A delimitação geográfica mais nítida das áreas chaves de interesse estratégico: o Atlântico Sul (SisGAAz, submarino com propulsão nuclear) e a Amazônia, alvo de cobiça cada vez maior (Sisfron, deslocamento de unidades militares do sul ao norte). Aquí agregaria a Antártica (repleta de matérias primas), cujo controle – na etapa de mudança climática e seu descongelamento – definiria o domínio geopolítico dos dois lados do Atlântico Sul, o que afetaria os interesses dos grupos BRICS, BASIC (BRICS sem a Rússia) e IBAS (grupo sem Rússia e China).

"O conceito de tomar como base da defesa do Brasil a identidade da nação (sic) com as forças armadas e das forças armadas com a nacional". Esse conceito deve multiplicar-se na hipótese de um confronto com uma potência muito superior (nota, seriam os Estados Unidos/a Otan/ Israel?) no esquema de guerra assimétrica, o qual se tornaria o principal cenário, e cuja vitória só é possível em uma profunda fusão com o povo. Ronaldo Carmona agrega que "em grande medida, se trata de uma reiteração do espírito de Guararapes, que forjou a nacionalidade brasileira".

O significado simbólico e patriótico, quase espiritual, do espírito de Guararapes, segundo a interpretação dada no portal do Exértico Brasileiro: O nacionalismo do espírito de Guararapes é o nacionalismo racional, estratégico, seguro, traduzido na prática por uma Petrobras, por uma Transamazônica, o decreto das 200 milhas de mar territorial, nossa política de frotas marítimas e tantas realizações como Volta Redonda (A Cidade do Aço), destaques do progresso material do Brasil.

Seria recomendável que os teólogos neoliberais, que propõem um espúrio modelo de Petrobras para o México, entendessem o alcance nacionalista vinculado à geopolítica soberana e à grandeza do Brasil.

Justamente, em meu encontro com Ronaldo Carmona em Caracas concordamos em que o espúrio modelo da Petrobras dos teólogos neoliberais arcaicos e entreguistas do México não tem nada a ver com o modelo original brasileiro em sua quintessência nacionalista, que eles tornaram caricata: uma desinformação mais dos filhos putativos da Televisa.

O gabinete de defesa coordenado por Ronaldo Carmona mostra a preocupação cada vez maior das forças de esquerda com o tema, como produto da tensão crescente sobre temas como soberania e independência, isto é, a questão nacional, que é baseada nos temas clássicos da esquerda, como a luta pela justiça social, a democratização do estado e a centralidade do desenvolvimento.

————————

TAREFA: Passe para o inglês esta frase do texto sobre a defesa do Brasil: "Seria recomendável que os teólogos neoliberais, que propõem um espúrio modelo de Petrobras para o México, entendessem o alcance nacionalista vinculado à geopolítica soberana e à grandeza do Brasil." As linhas que vêm depois não são necessárias.

DADOS REGISTRADOS:
————————

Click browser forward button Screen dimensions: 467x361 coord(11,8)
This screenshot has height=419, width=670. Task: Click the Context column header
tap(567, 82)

————————

RESULTADO FINAL: It would be advisable for the neoliberal theologians who propose a spurious Petrobras model for Mexico to understand the nationalist scope tied to sovereign geopolitics and to the greatness of Brazil.